Business

GQ Hype: Kr$na on rap battles, his fandom awaam and playing the long game

By Bhanuj Kappal,Ojas Kolvankar,Sarang Gupta

Copyright gqindia

GQ Hype: Kr$na on rap battles, his fandom awaam and playing the long game

Most artists would have tapped out long ago. But Kr$na is still here—still writing, still rapping. He’s played the long game, soaking up each insult and betrayal, using it as fuel for the fire. And over the last few years, that persistence has finally started to pay off.
His latest mixtape, Yours Truly (released on his childhood icon Nas’s Mass Appeal label), hit #1 on Apple Music -within 12 hours of release and crossed over a million streams on Spotify within 24 hours. He’s collaborated with local heavyweights like Badshah and Raftaar, as well as global stars such as Awich, Jay Park and Tech N9ne. He’s been ranked #10 on Lifted Asia’s list of the hottest rappers in the region, and he’s rocking festival stages from Mumbai to Phnom Penh.
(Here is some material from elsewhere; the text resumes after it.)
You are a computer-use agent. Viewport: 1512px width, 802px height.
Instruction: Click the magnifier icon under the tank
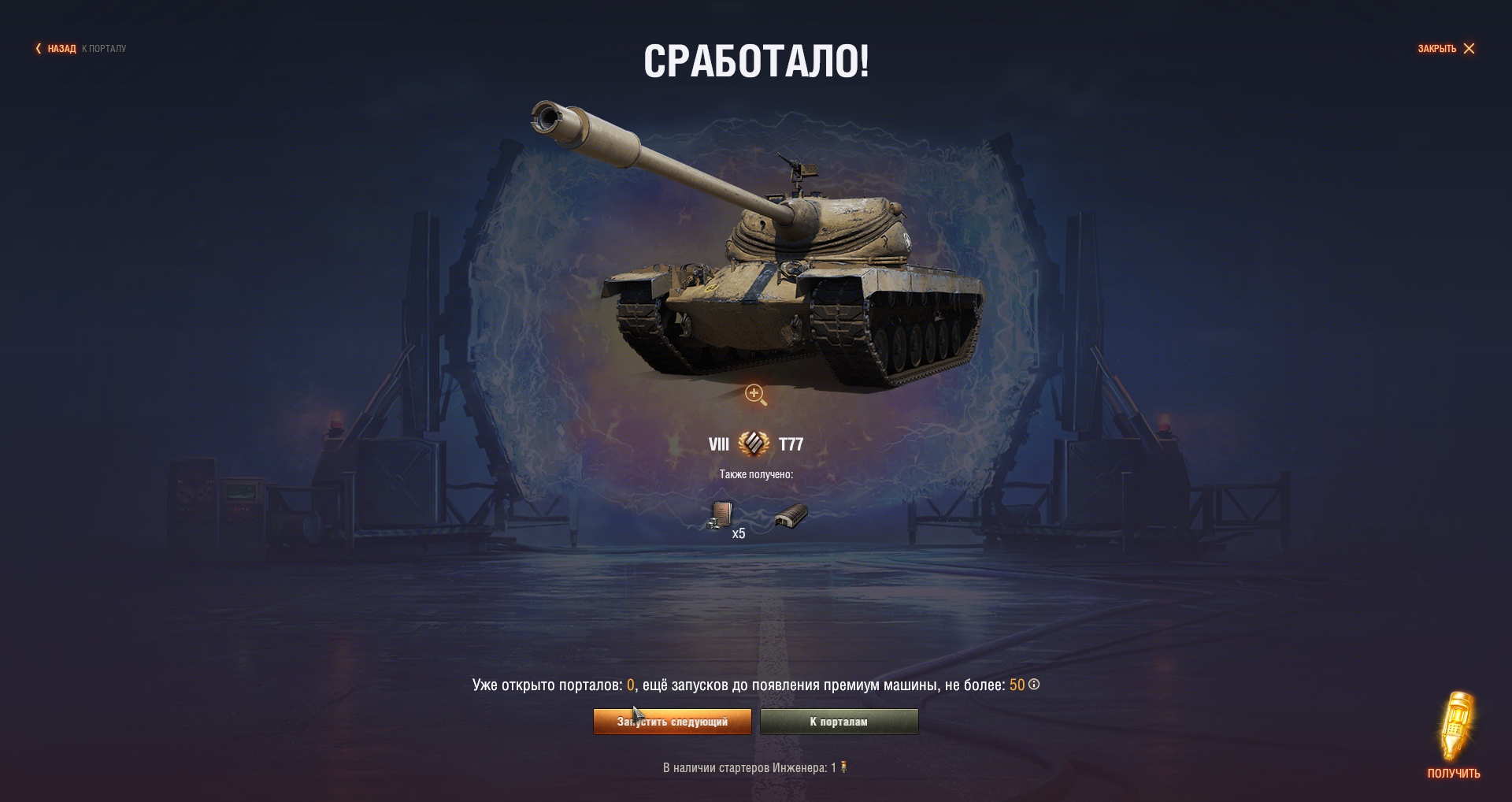pos(756,395)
It’s a -hard earned victory lap for the kid who never quite belonged, but never stopped showing up.
“Honestly, I just love what I do,” the 37-year-old shrugs when I ask him what kept him going through the lean years. “Even when I tried to quit rap, the universe kept pulling me back in. So I figured that I’m just meant to do this.”
Krishna Kaul grew up in a Kashmiri Pandit household in the national capital, the only child of parents who ran a small PR agency. Like many other single kids, he kept to himself, preferring the world of his imagination to the company of his peers. “I pretty much lived inside my head. I was an only child, and I was always a little quiet. I tended to observe more than speak. I think I’m still like that.”
Kr$na credits his love for language to his grandfather, a former ONGC -employee who published several short stories in Koshur. When his parents were busy at work, he’d hang out at his grandfather’s mezzanine office in Connaught Place, a tiny space that always smelled of fresh newsprint. That’s where Kr$na nurtured his love for reading, voraciously devouring everything he could get his hands on: newspapers, magazines, take-out menus—anything with type.
“A lot of people ask me now, how do you know all these things you put in your -music?” he says, referring to his penchant for hyper-referential wordplay and -esoteric puns. “It’s just absorbed through years of reading all kinds of rubbish.”
Kr$na was first introduced to hip-hop music by an uncle from Kashmir who would play songs by MC Hammer and Public Enemy whenever he visited. But he only really started paying serious attention after the family moved to London when he was 10 years old. As a stranger in a strange land, rap music became a means of survival, a way to navigate the complicated class and racial politics of a South London state school. “I felt like I was just thrown in the deep end. I suddenly had no friends, and I found myself in an environment that felt actively hostile,” he remembers.
His school was a battleground, with regular incidents of gang violence. Sometimes, kids would bring guns to school to intimidate or threaten their rivals; other times, kids would fight each other with fists and knives. He remembers watching one boy get stabbed on the school football ground, blood dripping all over his hands and jeans. “It was like kill or be killed. You either had some sort of persona that gave you cred, or you’re just getting bullied.”
Getting into rap, then, was a strategy for self-defence as much as an outlet for what he was feeling. Kr$na started writing rap lyrics when he was 14, uploading battle bars as text or audio clips in online communities. Eventually, a few of the other school kids, who were already rapping on local pirate radio, figured out who he was and invited him into the fold. He was a bit of a novelty, “the Indian kid who rapped”. But he had enough street cred for the -bullies to leave him alone.
He soon immersed himself in the music and culture, not just as a listener but also as a student. A scholar, even. “There was a time when you could ask me about any rapper and I’d know who they were, what albums they’d put out. I was obsessed,” he says. Kr$na may no longer be a walking rap encyclopedia, but that obsession still burns bright. And especially when it comes to younger Indian rappers, who, in his opinion, aren’t doing their homework. “I feel like a lot of them grew up listening to us, but they aren’t digging deeper,” he elaborates. “They might listen to me or Seedhe Maut or Divine, but they don’t ask where this music is coming from. What are the yeses and noes? What are the sensiti-vities of the culture?”
Having gotten his start in the battle rap scene, he naturally gravitated towards punchline-heavy MCs like Lloyd Banks, Big L, Fabolous and Jadakiss. Even more than the tongue-twisting wordplay, he was drawn to the aggression of it and the opportunity to plainly speak his mind, with no need for subtext or navel-gazing poetic allusion. “It’s a really liberating feeling to be able to say the craziest shit and have it be brushed off because it’s just a battle. It gave me the confidence to say exactly what I felt.”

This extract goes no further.